-- Written instruction 1 --
For the text on Tolstoy's death, decide whether each statement agrees with it: (a) Tolstoy died at the age of 82; (b) Tolstoy's theory of non-violent protest proved effective against the power of the czar; (c) Trotsky wrote about Tolstoy two years before Tolstoy's death. Answer each with yes or no and quote the deciding words of the text.
-- Written instruction 2 --
Render into Spanish this sentence from the text on Tolstoy's death: "That his works had such resonance outside of Russia is a testament to the novelist’s deeply realistic grasp of the drama and tragedy in social relationships."
-- Written instruction 3 --
Transcribe the passage of the text on Tolstoy's death, starting at "Trotsky, himself a" and ending at "Poet and Rebel).".

══ Text extract ══

Perhaps the world’s greatest living novelist, Count Lev (Leo) Nikolayevich Tolstoy died on November 20, 1910, at the age of 82.

 

In his most famous works, War and Peace and Anna Karenina, as well as in dozens of other novels, plays, and stories, Tolstoy addressed with keenness and sensitivity the consequences of the social contradictions engulfing Russia during his long life—which had seen the manumission of the serfs in 1861 and the first working class revolution in 1905. That his works had such resonance outside of Russia is a testament to the novelist’s deeply realistic grasp of the drama and tragedy in social relationships. It is also testament to the flowering of Russian literature. When Tolstoy was young Pushkin, Lermontov, and Gogol were still alive; Dostoyevsky, Turgenev and Chekhov were his contemporaries; Gorky and Yesenin had emerged by the time of his death.

These same social contradictions, coupled with his aristocratic background against which he rebelled but could not overcome, colored Tolstoy’s social thought, with less happy results. He was an eclectic—a Christian spiritualist, vegetarian, opponent of socialism, and pacifist—whose theory of non-violent protest was ineffective against the brutalizing power of the czar. Yet Tolstoy’s sympathy for the peasants and the downtrodden could impart even to his politics a sincere outrage.

Trotsky, himself a master of Russian prose, wrote the following about Tolstoy two years before the latter’s death. “[T]hough he refuses a sympathetic hearing to our revolutionary objectives, we know it is because history has refused him personally an understanding of her revolutionary pathways. We shall not condemn him. And we shall always value in him not alone his great genius, which shall never die so long as human art lives on, but also his unbending moral courage which did not permit him tranquilly to remain in the ranks of their hypocritical church, their society and their state but doomed him to remain a solitary among his countless admirers” (Tolstoy: Poet and Rebel).

═══
══ Supplied entries ══

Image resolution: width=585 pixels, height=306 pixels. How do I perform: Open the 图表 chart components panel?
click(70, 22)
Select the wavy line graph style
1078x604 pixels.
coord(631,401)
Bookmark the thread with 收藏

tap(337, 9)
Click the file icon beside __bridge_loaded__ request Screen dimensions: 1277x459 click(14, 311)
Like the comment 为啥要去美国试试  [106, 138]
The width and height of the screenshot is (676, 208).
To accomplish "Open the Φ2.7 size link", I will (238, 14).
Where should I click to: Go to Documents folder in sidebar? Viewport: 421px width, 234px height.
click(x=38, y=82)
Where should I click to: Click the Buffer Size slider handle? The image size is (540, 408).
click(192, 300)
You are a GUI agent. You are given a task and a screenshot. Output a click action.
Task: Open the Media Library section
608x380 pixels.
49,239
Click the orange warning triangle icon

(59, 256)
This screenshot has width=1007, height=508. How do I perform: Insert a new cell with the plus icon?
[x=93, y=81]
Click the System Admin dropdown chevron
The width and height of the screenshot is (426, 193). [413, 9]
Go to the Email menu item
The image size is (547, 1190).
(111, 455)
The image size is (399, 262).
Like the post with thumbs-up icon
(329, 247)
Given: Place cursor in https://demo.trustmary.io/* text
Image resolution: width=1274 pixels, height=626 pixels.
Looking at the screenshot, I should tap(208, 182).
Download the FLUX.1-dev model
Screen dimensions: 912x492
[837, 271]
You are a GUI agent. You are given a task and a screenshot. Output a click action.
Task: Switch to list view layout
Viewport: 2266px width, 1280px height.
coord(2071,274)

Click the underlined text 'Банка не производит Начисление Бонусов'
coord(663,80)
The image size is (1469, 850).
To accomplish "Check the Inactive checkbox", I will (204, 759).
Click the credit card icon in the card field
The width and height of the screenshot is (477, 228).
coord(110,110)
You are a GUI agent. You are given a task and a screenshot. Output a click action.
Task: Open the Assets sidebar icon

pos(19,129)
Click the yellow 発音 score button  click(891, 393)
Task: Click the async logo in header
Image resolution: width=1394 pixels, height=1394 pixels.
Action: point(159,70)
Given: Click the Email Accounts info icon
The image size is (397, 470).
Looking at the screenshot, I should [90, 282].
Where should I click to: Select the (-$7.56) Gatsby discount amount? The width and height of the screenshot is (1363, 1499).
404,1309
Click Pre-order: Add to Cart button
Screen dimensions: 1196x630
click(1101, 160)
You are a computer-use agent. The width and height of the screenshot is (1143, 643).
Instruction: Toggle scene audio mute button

═══

-- Worked solution 1 --
(a) Yes: "died on November 20, 1910, at the age of 82."
(b) No: "whose theory of non-violent protest was ineffective against the brutalizing power of the czar."
(c) Yes: "wrote the following about Tolstoy two years before the latter’s death."

-- Worked solution 2 --
Que sus obras tuvieran tal resonancia fuera de Rusia es testimonio de la comprensión profundamente realista que el novelista tenía del drama y la tragedia en las relaciones sociales.

-- Worked solution 3 --
Trotsky, himself a master of Russian prose, wrote the following about Tolstoy two years before the latter’s death. “[T]hough he refuses a sympathetic hearing to our revolutionary objectives, we know it is because history has refused him personally an understanding of her revolutionary pathways. We shall not condemn him. And we shall always value in him not alone his great genius, which shall never die so long as human art lives on, but also his unbending moral courage which did not permit him tranquilly to remain in the ranks of their hypocritical church, their society and their state but doomed him to remain a solitary among his countless admirers” (Tolstoy: Poet and Rebel).